Национальный вопрос в России всегда понимался как вопрос государственный. Вл. Соловьева он беспокоил: «Национальный вопрос в России – не вопрос о ее существовании (как для многих народов), поскольку Россия как единая, независимая и великая держава уже создалась. Дело идет не о материальном факте, а об идеальной цели. Национальный вопрос в России есть вопрос не о существовании, а о достойном существовании» [Соловьев V: 4]. Народ-собиратель, народ-строитель брал на себя непомерную ношу и ответственность, и потому «на самом деле Россия больше, чем народ, она есть народ, собравший вокруг себя другие народы, – империя, обнимающая семью народов» [Соловьев VIII: 83]. «Та „общечеловечность“ русского человека, его „широкость“, то отсутствие высокомерной брезгливости по отношению к подвластным, которые составляют сильную и вместе с тем слабую сторону русского национального характера, объясняется именно указанным ходом русского национального развития (империя создавала нацию из народов с отсутствием перегородок между отдельными народами)» [Бицилли, 1996: 37]. Нация – более отвлеченное понятие, чем народ, потому что на-род включает в себя и умерших членов рода, и тех, которые еще родятся, – «и русский человек как добрый отец семейства копит для потомства, отказывая самому себе»: ибо безнравственно грабить еще не родившихся [Солоневич 1997: 40]. Много нынче охотников до русских просторов и русской земли, всех богатств, накопленных предками для нас, для наших потомков. Да и способы «накопления» были разные. Черты национального характера, вынесенные русскими в многовековом строительстве, показывают их отличие от прочих «национальных империй». Отношение наций-строительниц к народам, втянутым в орбиту империи: в Элладе – неравноправные гости, в Риме – союзники, в Германии – рабы, в Великобритании – «ограбление всего, что плохо лежит», у Франции – «полная неспособность к какой бы то ни было колонизационной деятельности», также и Израиль в своих переселениях не сделал ни одной попытки заселить, «освоить», колонизовать тогда в изобилии пустовавшие земли, Испания, «полное истребление побежденных народов», Россия – «никаких следов эксплуатации национальных меньшинств в пользу русского народа» [Солоневич 1991: 18—19]. Следовательно, государственность как проявление народности не может быть единственным условием формирования нации.

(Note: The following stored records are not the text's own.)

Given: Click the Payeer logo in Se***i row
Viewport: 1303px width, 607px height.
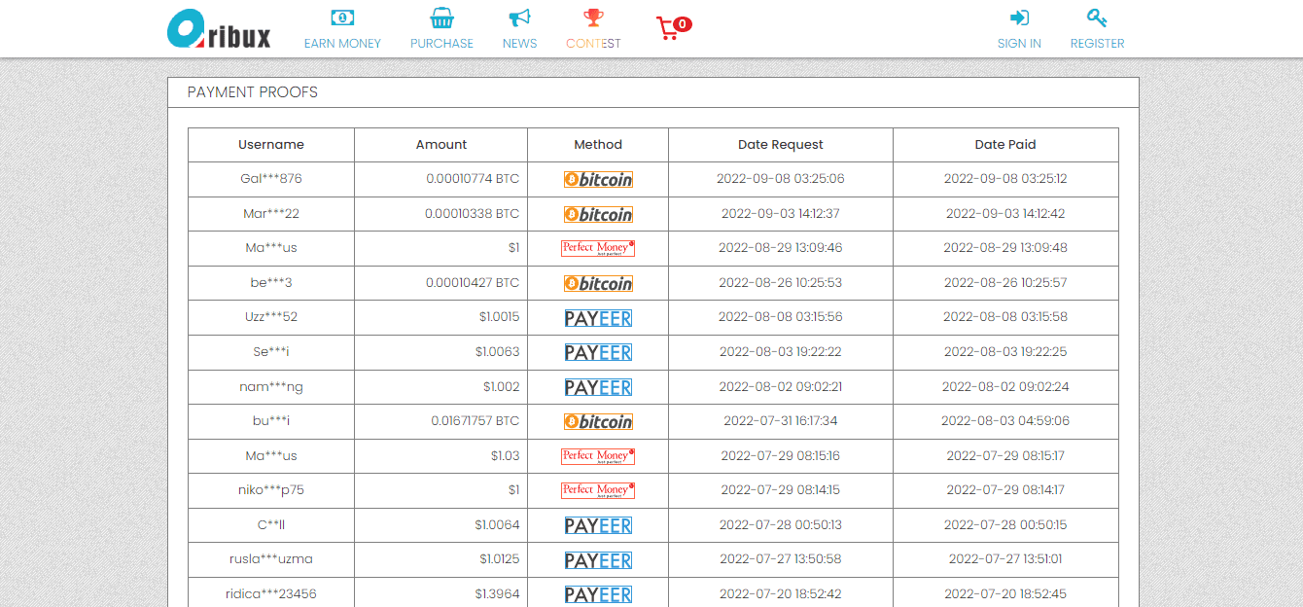Looking at the screenshot, I should (x=598, y=352).
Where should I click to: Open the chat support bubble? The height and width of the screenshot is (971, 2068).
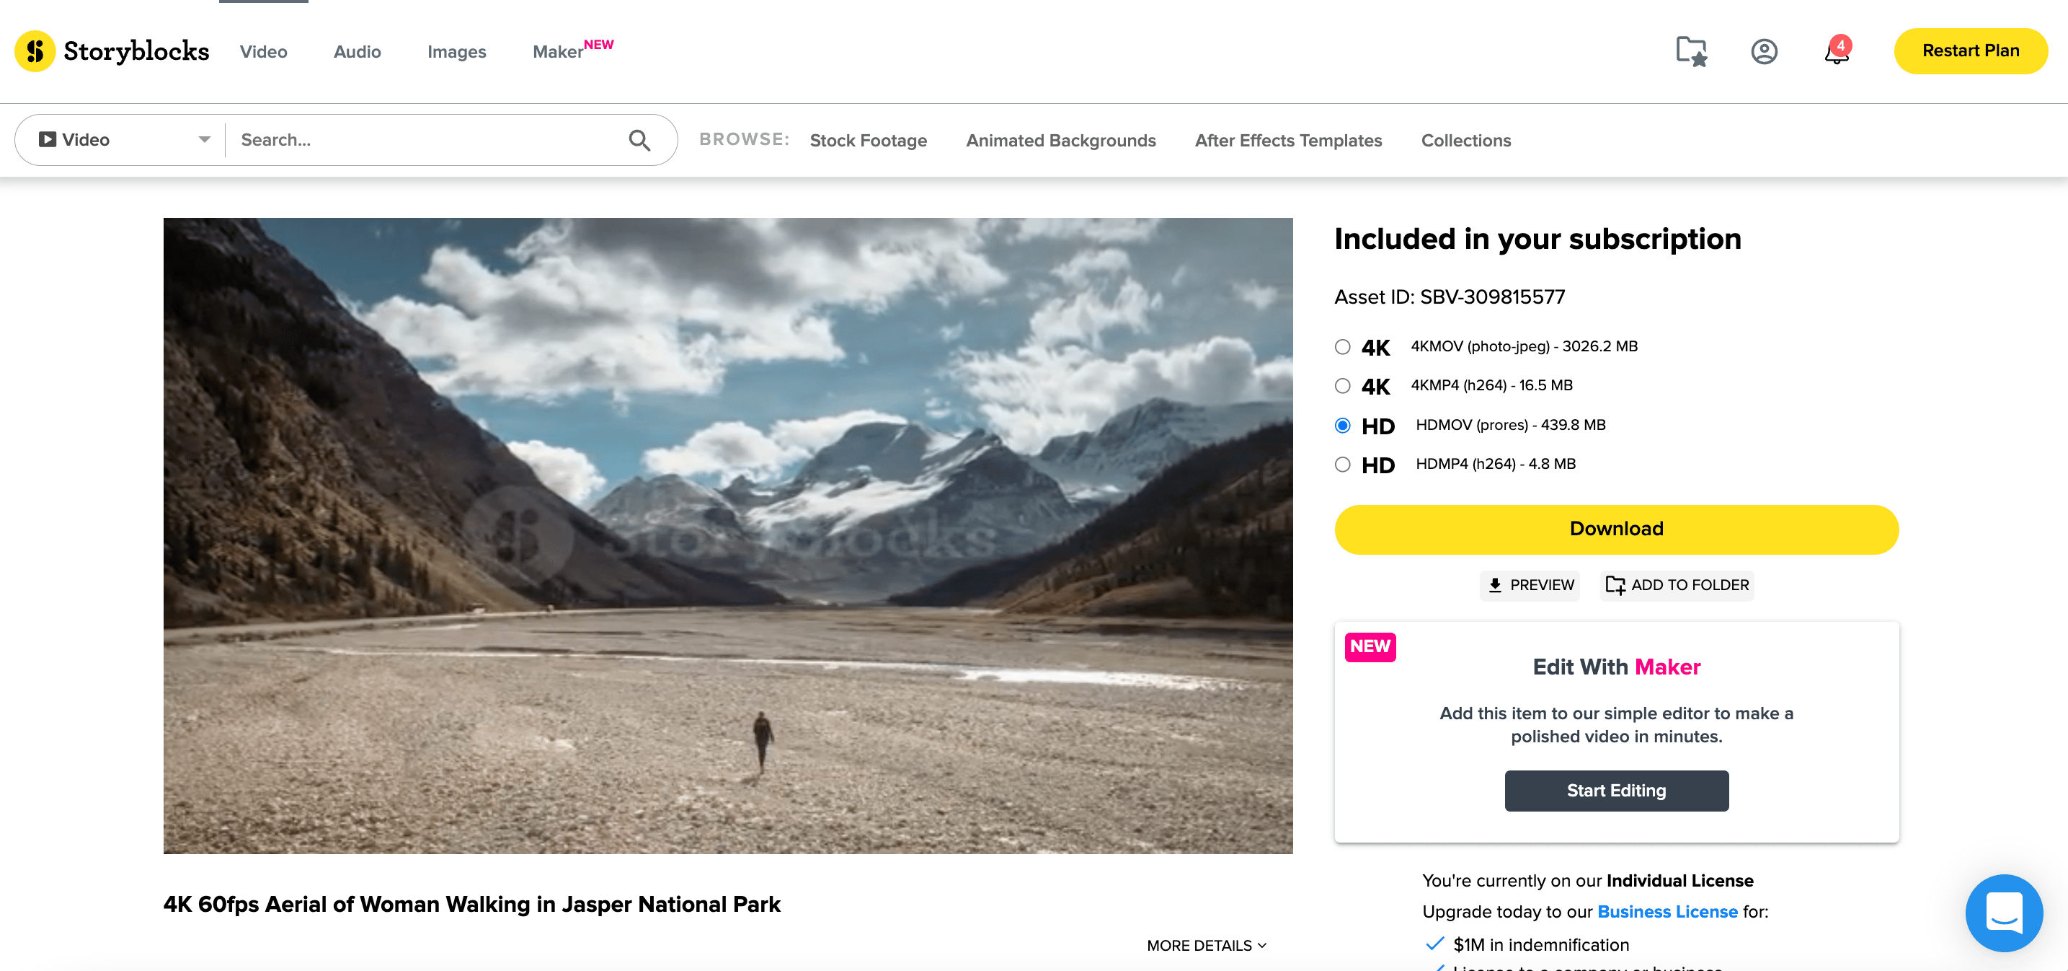2003,912
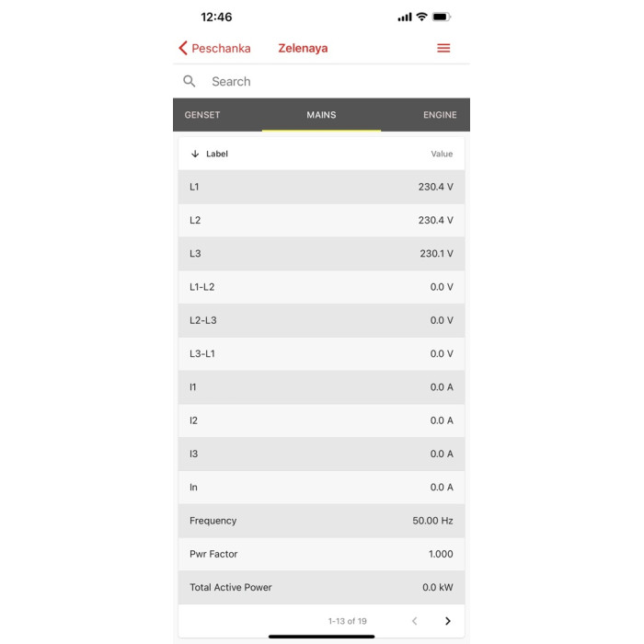Tap the back chevron icon

pos(183,49)
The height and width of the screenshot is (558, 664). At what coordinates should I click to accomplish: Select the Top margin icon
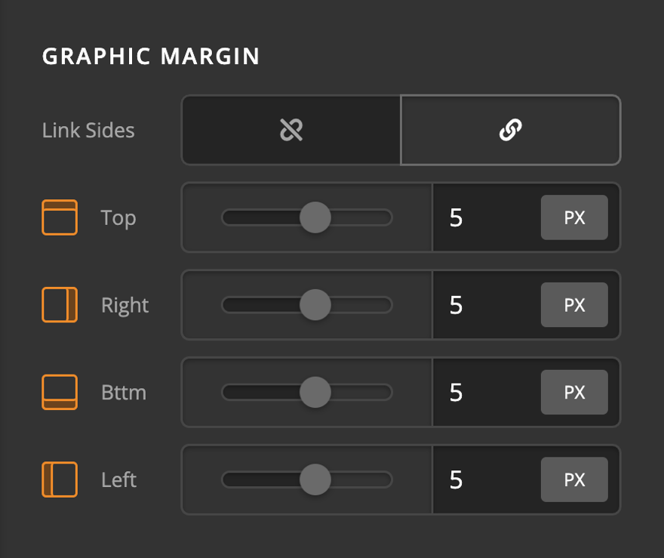[59, 217]
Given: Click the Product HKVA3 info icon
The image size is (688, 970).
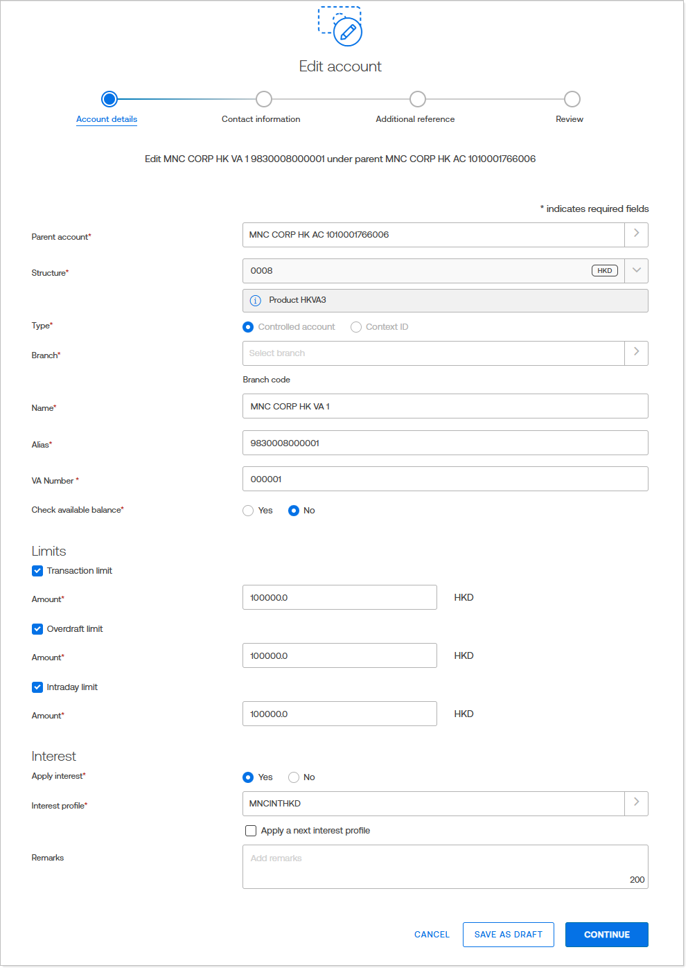Looking at the screenshot, I should click(x=255, y=301).
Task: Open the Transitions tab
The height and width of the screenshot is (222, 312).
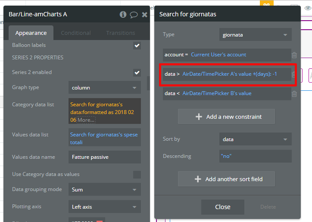Action: (x=121, y=33)
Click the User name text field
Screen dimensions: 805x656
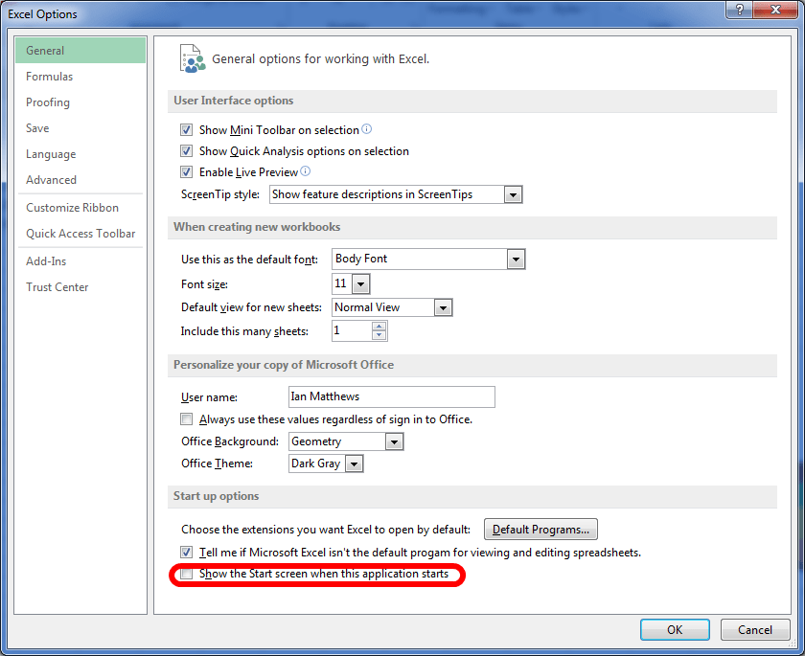click(x=391, y=396)
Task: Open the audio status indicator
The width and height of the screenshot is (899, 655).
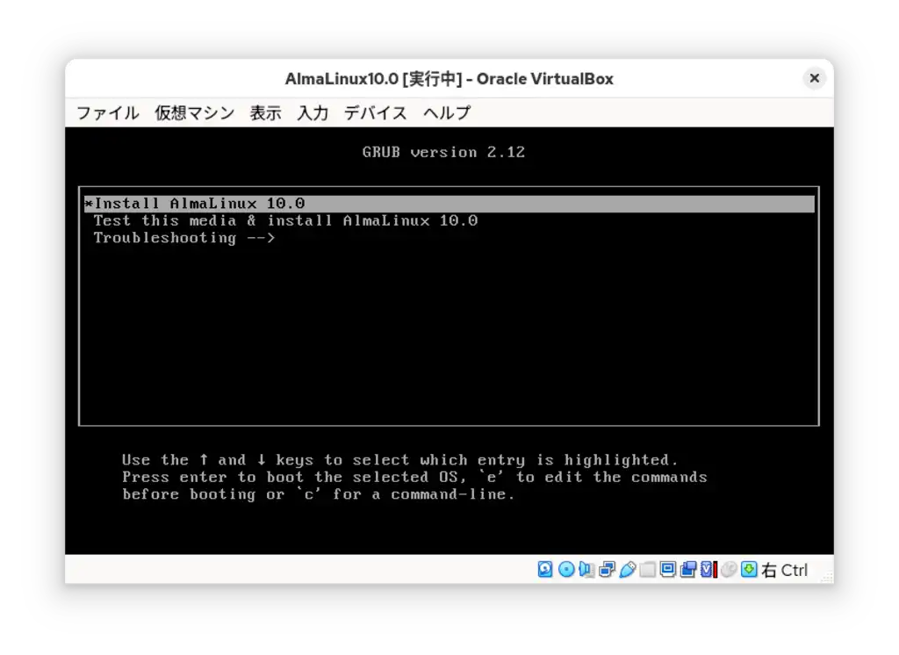Action: (586, 569)
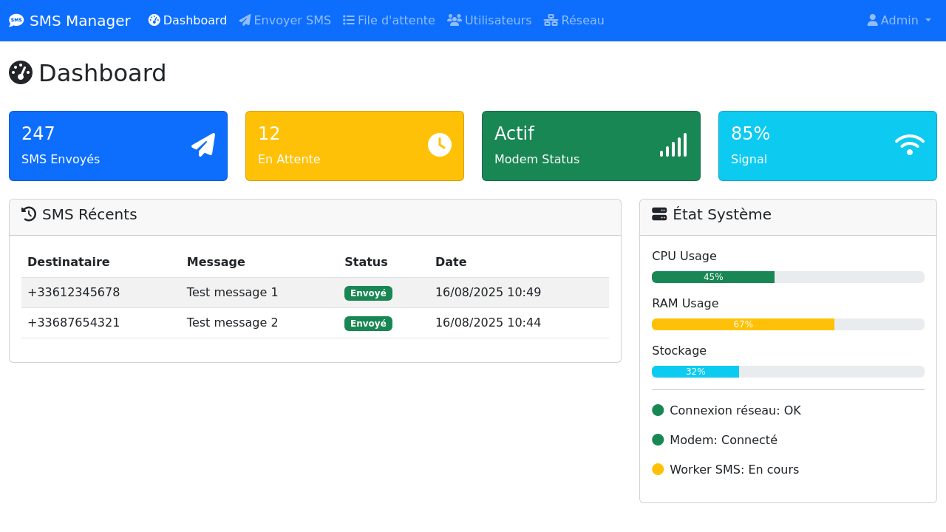Click the SMS speech bubble logo icon
The height and width of the screenshot is (532, 946).
tap(16, 21)
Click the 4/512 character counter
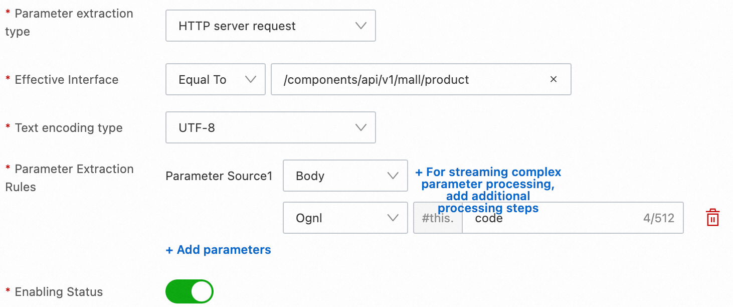This screenshot has width=733, height=307. [658, 218]
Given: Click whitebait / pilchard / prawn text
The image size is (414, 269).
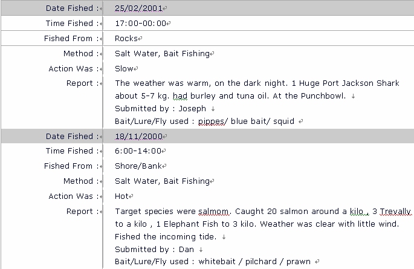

Но и вера, «православие оказывается не столько причиной, сколько следствием этой самой "русскости" [Бицилли 1996: 74]. Признаки русскости как человеческого типа трудно возвести к православию столь уж прямо, ведь христианство вненационально, а в этом «соблазн упростить задачу, заменив народность церковностью, или наоборот» [Ильин 1995: 12, 14]; такое же внутреннее противоречие в суждениях евразийцев [Савицкий 1997: 35 и след.]. Публицисты нередко противоречат себе, вот как Иван Солоневич: «Я утверждаю, что хранителем православия является русский народ или, иначе – что православие является национальной религией русского народа» [Солоневич 1991: 385] – «Славянский характер ни в чем не изменился от принятия православия, как германский ни в чем не изменился от реформации» [Солоневич 1997: 162].

В интересах исторической правды было бы лучше не говорить о тождестве понятий «русскость» и «православие». Русские духовность и ментальность создало и воспитало то самое аскетически-цельное христианство, которое в XVII в. было задушено в пользу новой веры имперского окраса. Утверждение империи оказалось важнее национального достоинства, а желание наследовать византийской короне сопряжено было с отказом от этнической идентичности. И в последующие времена свободолюбивые северяне, не знавшие ни татарского бича, ни крепостнической плети, хранители русского слова и русской совести, становились то защитниками Руси, то ее строителями, то поэтами. Крепостнический Юг дал великих художников слова – из дворян, Север – из крестьян. Твердые в вере отцов мужики становились купцами и промышленниками, создавая «рыночное хозяйство», но на основе праведной.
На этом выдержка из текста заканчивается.